# gentoo to connect to a microsoft VPN (MS CHAP)

## tgnb

What do i have to install / configure / use to connect my gentoo box to a Microsoft VPN using the ms chap protocol. Do i have to compile ppp and other things into the kernel?

----------

## mksoft

CHAP is not a vpn it's an authentication protocol (like PAP).

Assuming that you mean pptp, you'll need ppp support in the kernel and pptpclient package (this is how we connect here with ADSL).

pptp is described as:

```
$ emerge -s pptpclient

[ Results for search key : pptpclient ]

[ Applications found : 1 ]

*  net-dialup/pptpclient

      Latest version Available: 1.1.0

      Latest version Installed: [ Not Installed ]

      Homepage: http://pptpclient.sourceforge.net

      Description: Linux client for the proprietary Microsoft Point-to-Point

      Tunneling Protocol, PPTP. Allows connection to a PPTP based VPN as used

      by employers and some cable and ADSL service providers.

```

----------

## tgnb

ok, i recompiled the kernel with ppp support and emerged the pptpclient

i went to their site and read the documentation:

http://pptpclient.sourceforge.net/howto-redhat.html#setup

after going through these steps (they slightly differ due to a newer version i think) i  get an error when trying to start the connection:

/usr/sbin/pppd: In file /etc/ppp/options.pptp: unrecognized option 'mppe-40'

the file /etc/ppp/options.pptp is generated by the script in the earlier steps of the documentation. I have a feeling I am missing something else still? Any ideas?

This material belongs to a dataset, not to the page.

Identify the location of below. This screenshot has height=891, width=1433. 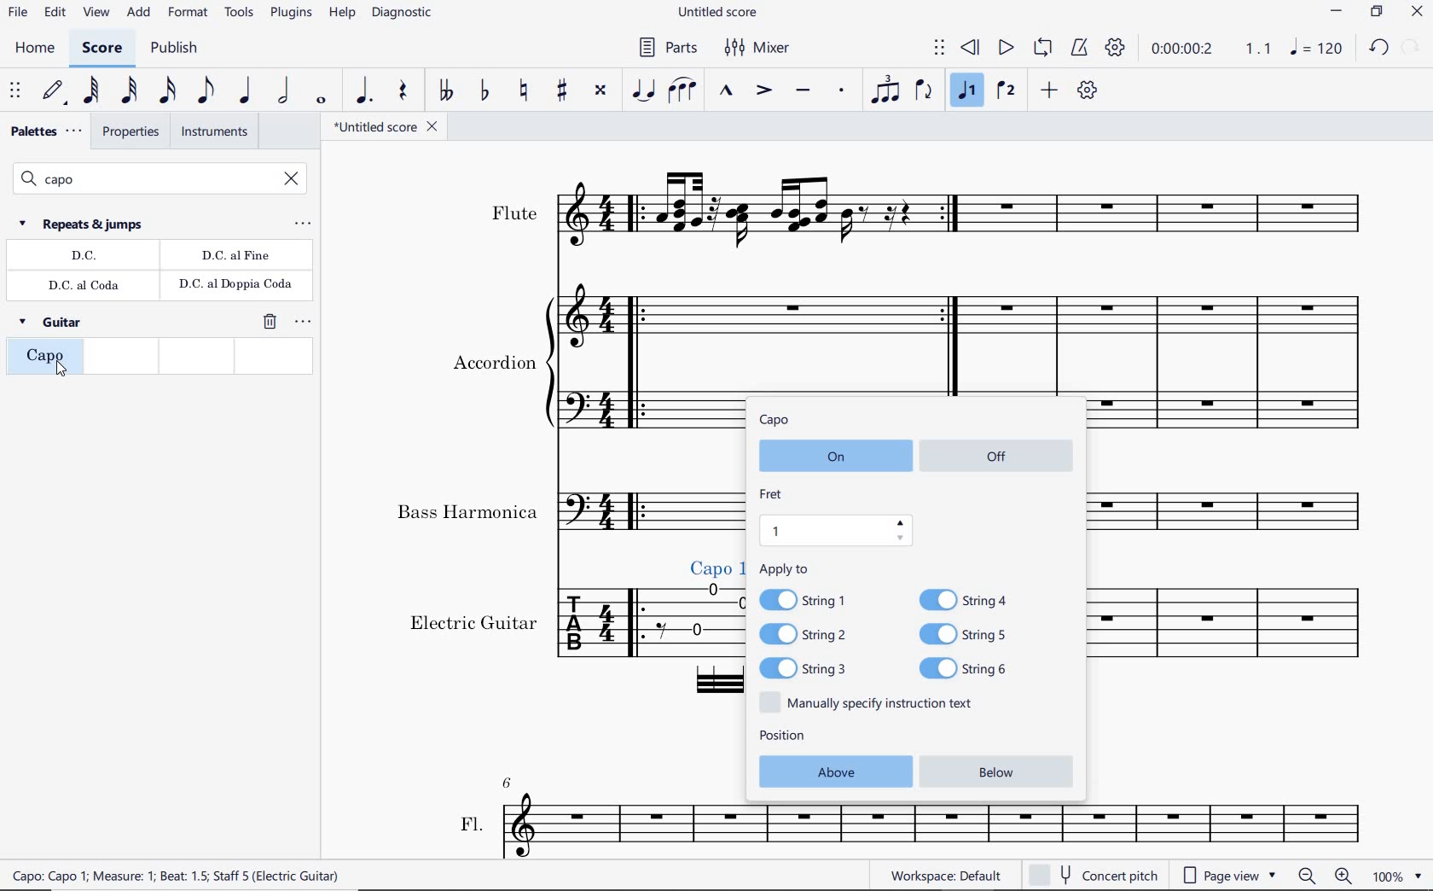
(1003, 773).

BTW, i knew that CHAP was just the authentication protocol of the MS VPN connection. I only threw that in the text so people would know the tunnel i want to create needs support for it.

----------

## ee99ee2

Well I'm having the same problem. I need to connect to a PPTP server on a Windows 2000 box using MS-CHAP authentacation. Back in RedHat, I had the same problem as I am here in Gentoo, and someone told me I need to recompile PPP and apply a patch b/c by default it doesn't support PAP or CHAP? Maybe they said it only doesn't support CHAP. Actually, I'm not sure exactly what they said, but I remember it involved me patching PPP to support CHAP.

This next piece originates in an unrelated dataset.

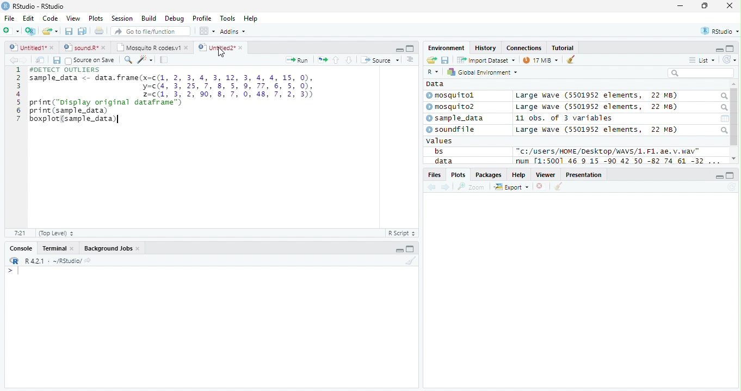 The image size is (741, 391). What do you see at coordinates (452, 96) in the screenshot?
I see `mosquito1` at bounding box center [452, 96].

Basicly, I want to know how to do that, or where I can read how to do that, or something. I've looked all over Google, and haven't been able to find much of anything yet.

By the way, if u can find how to do it in OpenBSD, that'd be even better... b/c my router runs OpenBSD, and I'd really like for it to connect to the VPN server and serve my whole subnet and not just me.

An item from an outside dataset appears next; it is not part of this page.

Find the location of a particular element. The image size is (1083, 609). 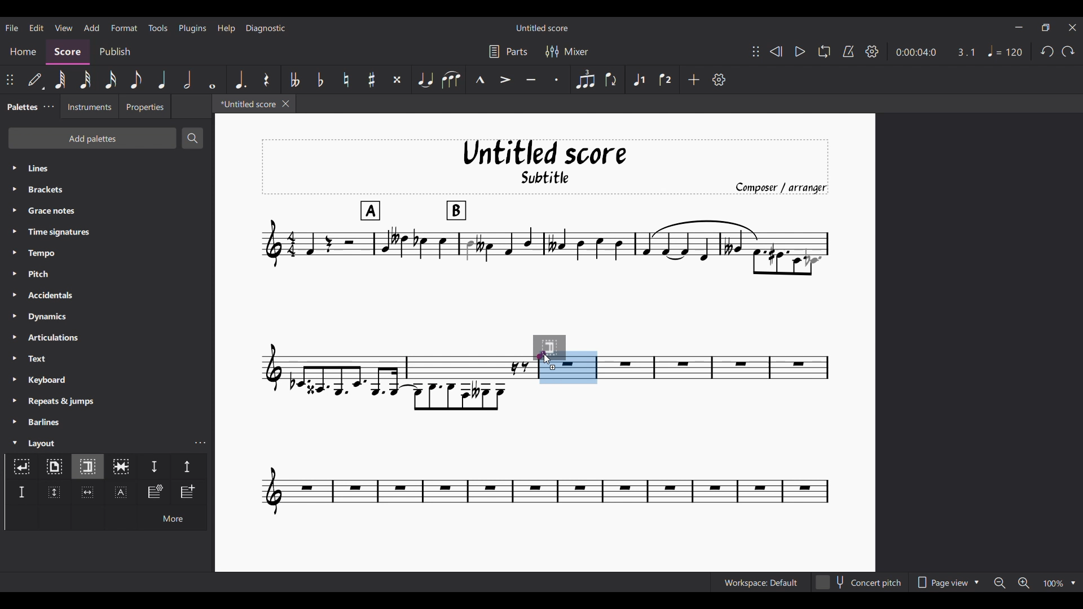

Right now, the only way I can get on the VPN that I need to connect to is open up my Windows 2000 client in VMware and connect to it from there. (I also enabled remote routing and access so it serves my whole subnet... not a good thing, but a must at times).

Suggestions/ideas/links would be great... Thanks.

-ee99ee2

----------

## mksoft

 *tgnb wrote:*   

> ok, i recompiled the kernel with ppp support and emerged the pptpclient
> 
> i went to their site and read the documentation:
> 
> http://pptpclient.sourceforge.net/howto-redhat.html#setup
> ...

 

I've read the Debian HOWTO on the same site and it says the kernel and pppd must be pacthed for mppe support (the same in the error you've got), have you  applied the patches  :Question: 

----------

## tgnb

Ok, I did a little bit of research.

For the first step described in the Debian-HOWTO I have to patch the kernel for mppe. Since I use Gentoo and not Debian I can't do the apt-get command to simply fetch the kernel patch. I had to go on a hunt for it. Also, the Howto describes the procedure for the 2.2.19 kernel. The link to the source file on the debian website is dead, so I went searching other places.

I found what i believe is the latest version at ftp://ftp.debian.org/debian/pool/main/k/kernel-patch-mppe/

I downloaded and extracted the file. in the file are some text files as well as:

linux-2.2.19-openssl-0.9.5-mppe.patch

linux-2.4.16-openssl-0.9.6b-mppe.patch

Although the file seems to apply specifically for a 2.4.16 kernel with openssl-0.9.6b installed the texts mention this patch should work with any 2.4.18+ kernel and I didn't find another mention of openssl.

But the included README.Debian file gives instructions how to use Debian in order to patch the kernel with these files and states that "If you want to do the patching manually, you can find the diff-file in /usr/src/kernel-patches".

Then i also read http://www.linuxhq.com/patch-howto.html on how to patch the kernel.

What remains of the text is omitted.